--- Data Enclosed Below ---

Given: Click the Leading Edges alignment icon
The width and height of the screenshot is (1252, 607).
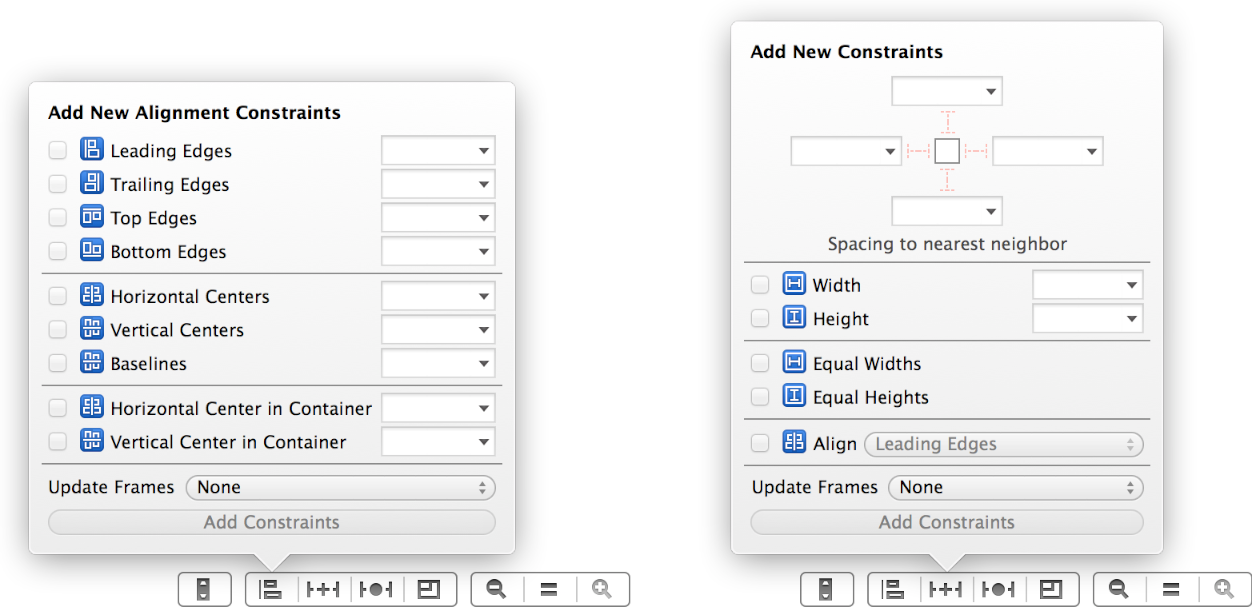Looking at the screenshot, I should [x=92, y=150].
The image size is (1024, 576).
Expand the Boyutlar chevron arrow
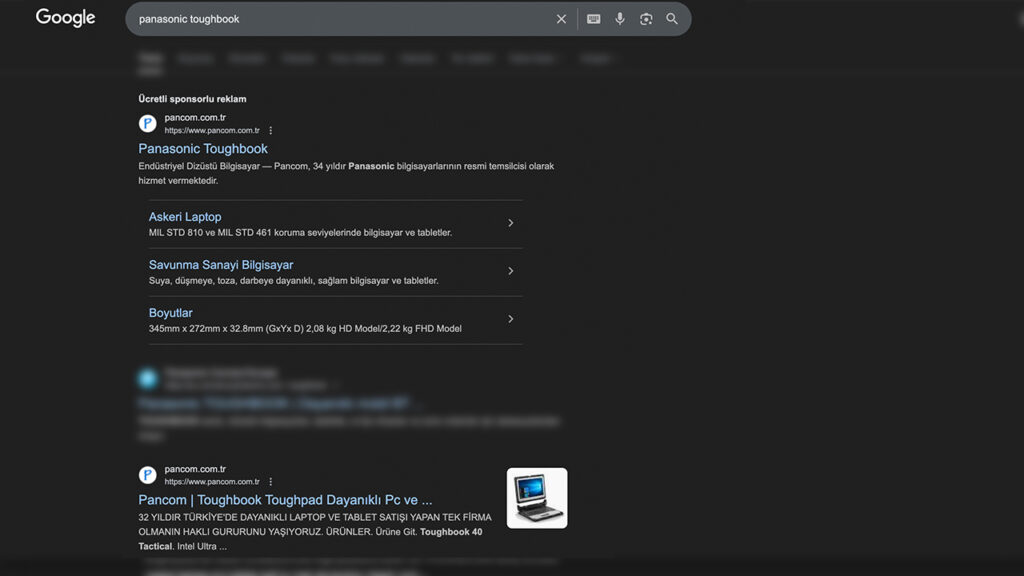(x=510, y=319)
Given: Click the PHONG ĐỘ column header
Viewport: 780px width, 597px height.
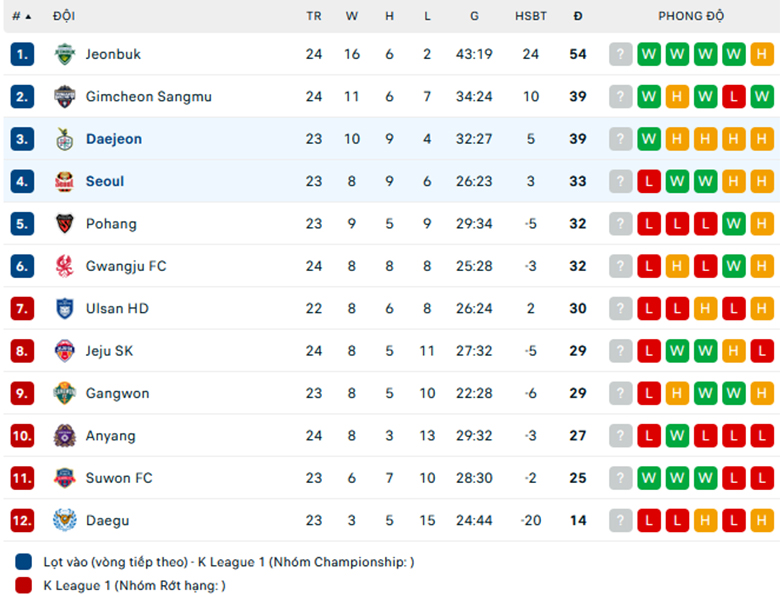Looking at the screenshot, I should (x=691, y=16).
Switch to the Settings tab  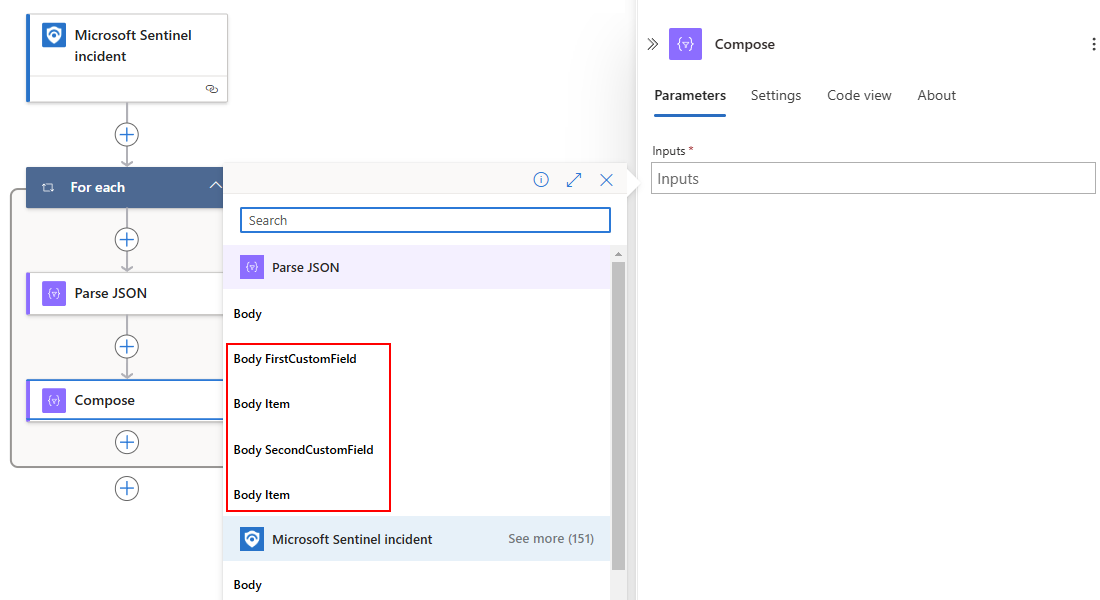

--- End of Enclosed Data ---

-- Task directions --
Determine the number of lines above that include the word "Click"; the reply is that number only.

-- Answer to this problem --
2